(Dataset excerpts Opens)
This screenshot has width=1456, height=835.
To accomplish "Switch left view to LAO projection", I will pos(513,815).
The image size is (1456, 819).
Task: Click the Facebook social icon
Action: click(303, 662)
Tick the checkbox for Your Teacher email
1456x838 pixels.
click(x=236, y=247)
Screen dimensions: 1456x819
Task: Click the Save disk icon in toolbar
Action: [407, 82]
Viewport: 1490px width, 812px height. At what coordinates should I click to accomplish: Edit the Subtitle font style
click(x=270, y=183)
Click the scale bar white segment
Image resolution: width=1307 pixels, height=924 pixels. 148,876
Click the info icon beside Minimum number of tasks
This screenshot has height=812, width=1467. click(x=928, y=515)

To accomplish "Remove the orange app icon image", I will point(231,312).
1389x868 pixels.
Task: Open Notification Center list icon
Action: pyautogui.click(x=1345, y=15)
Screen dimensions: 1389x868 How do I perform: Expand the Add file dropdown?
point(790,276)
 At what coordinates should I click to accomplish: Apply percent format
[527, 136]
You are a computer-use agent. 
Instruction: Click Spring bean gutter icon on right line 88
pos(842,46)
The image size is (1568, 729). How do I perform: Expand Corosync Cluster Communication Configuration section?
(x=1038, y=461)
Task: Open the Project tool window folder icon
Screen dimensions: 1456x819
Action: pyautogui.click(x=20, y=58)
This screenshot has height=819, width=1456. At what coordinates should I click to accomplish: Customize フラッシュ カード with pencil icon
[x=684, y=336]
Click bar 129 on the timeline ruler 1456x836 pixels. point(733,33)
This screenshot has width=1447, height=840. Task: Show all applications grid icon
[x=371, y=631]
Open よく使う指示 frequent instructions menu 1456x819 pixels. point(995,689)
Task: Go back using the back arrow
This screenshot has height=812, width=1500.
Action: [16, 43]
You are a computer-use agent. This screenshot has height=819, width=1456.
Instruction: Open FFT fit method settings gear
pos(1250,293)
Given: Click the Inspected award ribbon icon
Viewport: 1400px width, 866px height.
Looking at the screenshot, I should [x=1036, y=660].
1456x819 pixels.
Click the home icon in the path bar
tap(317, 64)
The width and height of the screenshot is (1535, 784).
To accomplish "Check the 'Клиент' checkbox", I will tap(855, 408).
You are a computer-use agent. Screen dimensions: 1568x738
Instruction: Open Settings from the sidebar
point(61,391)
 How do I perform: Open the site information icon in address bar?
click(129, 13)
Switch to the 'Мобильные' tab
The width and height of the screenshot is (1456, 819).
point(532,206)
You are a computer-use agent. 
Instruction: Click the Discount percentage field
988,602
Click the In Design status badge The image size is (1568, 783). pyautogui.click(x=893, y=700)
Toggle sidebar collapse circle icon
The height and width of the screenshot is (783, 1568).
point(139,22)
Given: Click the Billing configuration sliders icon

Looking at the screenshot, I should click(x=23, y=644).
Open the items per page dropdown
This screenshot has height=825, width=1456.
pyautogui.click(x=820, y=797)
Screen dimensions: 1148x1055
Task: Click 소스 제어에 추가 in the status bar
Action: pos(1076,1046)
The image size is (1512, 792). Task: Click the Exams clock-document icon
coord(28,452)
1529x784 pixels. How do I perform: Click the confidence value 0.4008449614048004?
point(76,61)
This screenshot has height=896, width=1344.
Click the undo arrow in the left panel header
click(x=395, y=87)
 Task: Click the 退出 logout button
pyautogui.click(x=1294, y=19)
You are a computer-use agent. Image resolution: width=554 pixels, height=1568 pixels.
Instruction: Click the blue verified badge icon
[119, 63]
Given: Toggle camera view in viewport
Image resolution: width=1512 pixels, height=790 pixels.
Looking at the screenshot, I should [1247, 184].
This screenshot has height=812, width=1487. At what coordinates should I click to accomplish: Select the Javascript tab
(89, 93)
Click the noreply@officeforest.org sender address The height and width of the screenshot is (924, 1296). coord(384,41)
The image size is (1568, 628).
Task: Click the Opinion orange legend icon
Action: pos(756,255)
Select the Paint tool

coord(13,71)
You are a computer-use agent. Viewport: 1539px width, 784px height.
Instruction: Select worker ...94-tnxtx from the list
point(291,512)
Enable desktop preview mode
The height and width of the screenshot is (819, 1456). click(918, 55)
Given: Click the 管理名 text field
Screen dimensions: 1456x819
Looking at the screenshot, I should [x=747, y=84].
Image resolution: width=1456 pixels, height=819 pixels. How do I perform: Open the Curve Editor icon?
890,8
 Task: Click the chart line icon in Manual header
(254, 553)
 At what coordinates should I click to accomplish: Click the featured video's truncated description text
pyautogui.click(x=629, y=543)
(Dataset excerpts Closes)
State how many lines of the entries contain the word "Toggle". Nothing besides the number belongs in the reply.

2